┌──

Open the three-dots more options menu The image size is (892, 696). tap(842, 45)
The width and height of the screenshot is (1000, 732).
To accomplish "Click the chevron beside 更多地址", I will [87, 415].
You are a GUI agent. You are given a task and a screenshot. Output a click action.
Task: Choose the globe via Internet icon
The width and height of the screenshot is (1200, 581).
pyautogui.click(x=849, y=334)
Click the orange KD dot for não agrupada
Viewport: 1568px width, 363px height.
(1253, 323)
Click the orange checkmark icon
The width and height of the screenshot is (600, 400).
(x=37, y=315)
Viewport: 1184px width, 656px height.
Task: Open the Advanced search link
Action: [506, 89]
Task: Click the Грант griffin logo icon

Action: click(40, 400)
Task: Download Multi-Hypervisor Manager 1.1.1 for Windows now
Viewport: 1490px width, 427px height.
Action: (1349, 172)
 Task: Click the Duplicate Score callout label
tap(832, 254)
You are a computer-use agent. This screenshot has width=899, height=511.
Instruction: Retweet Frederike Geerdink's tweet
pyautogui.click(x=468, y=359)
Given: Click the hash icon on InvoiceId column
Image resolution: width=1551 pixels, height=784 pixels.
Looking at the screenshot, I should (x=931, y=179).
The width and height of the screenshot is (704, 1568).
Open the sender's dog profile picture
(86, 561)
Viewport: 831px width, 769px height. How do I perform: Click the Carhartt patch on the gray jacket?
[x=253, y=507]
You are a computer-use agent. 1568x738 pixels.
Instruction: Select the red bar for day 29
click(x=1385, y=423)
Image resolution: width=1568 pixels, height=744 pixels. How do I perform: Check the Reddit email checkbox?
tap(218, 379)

└──

• [THE REQUEST] Format every line of the material above as a JSON list of strings, one string per line, leaving out any blank lines.

• [TASK OUTPUT]
[
  "Open the three-dots more options menu The image size is (892, 696). tap(842, 45)",
  "The width and height of the screenshot is (1000, 732).",
  "To accomplish \"Click the chevron beside 更多地址\", I will [87, 415].",
  "You are a GUI agent. You are given a task and a screenshot. Output a click action.",
  "Task: Choose the globe via Internet icon",
  "The width and height of the screenshot is (1200, 581).",
  "pyautogui.click(x=849, y=334)",
  "Click the orange KD dot for não agrupada",
  "Viewport: 1568px width, 363px height.",
  "(1253, 323)",
  "Click the orange checkmark icon",
  "The width and height of the screenshot is (600, 400).",
  "(x=37, y=315)",
  "Viewport: 1184px width, 656px height.",
  "Task: Open the Advanced search link",
  "Action: [506, 89]",
  "Task: Click the Грант griffin logo icon",
  "Action: click(40, 400)",
  "Task: Download Multi-Hypervisor Manager 1.1.1 for Windows now",
  "Viewport: 1490px width, 427px height.",
  "Action: (1349, 172)",
  " Task: Click the Duplicate Score callout label",
  "tap(832, 254)",
  "You are a computer-use agent. This screenshot has width=899, height=511.",
  "Instruction: Retweet Frederike Geerdink's tweet",
  "pyautogui.click(x=468, y=359)",
  "Given: Click the hash icon on InvoiceId column",
  "Image resolution: width=1551 pixels, height=784 pixels.",
  "Looking at the screenshot, I should (x=931, y=179).",
  "The width and height of the screenshot is (704, 1568).",
  "Open the sender's dog profile picture",
  "(86, 561)",
  "Viewport: 831px width, 769px height. How do I perform: Click the Carhartt patch on the gray jacket?",
  "[x=253, y=507]",
  "You are a computer-use agent. 1568x738 pixels.",
  "Instruction: Select the red bar for day 29",
  "click(x=1385, y=423)",
  "Image resolution: width=1568 pixels, height=744 pixels. How do I perform: Check the Reddit email checkbox?",
  "tap(218, 379)"
]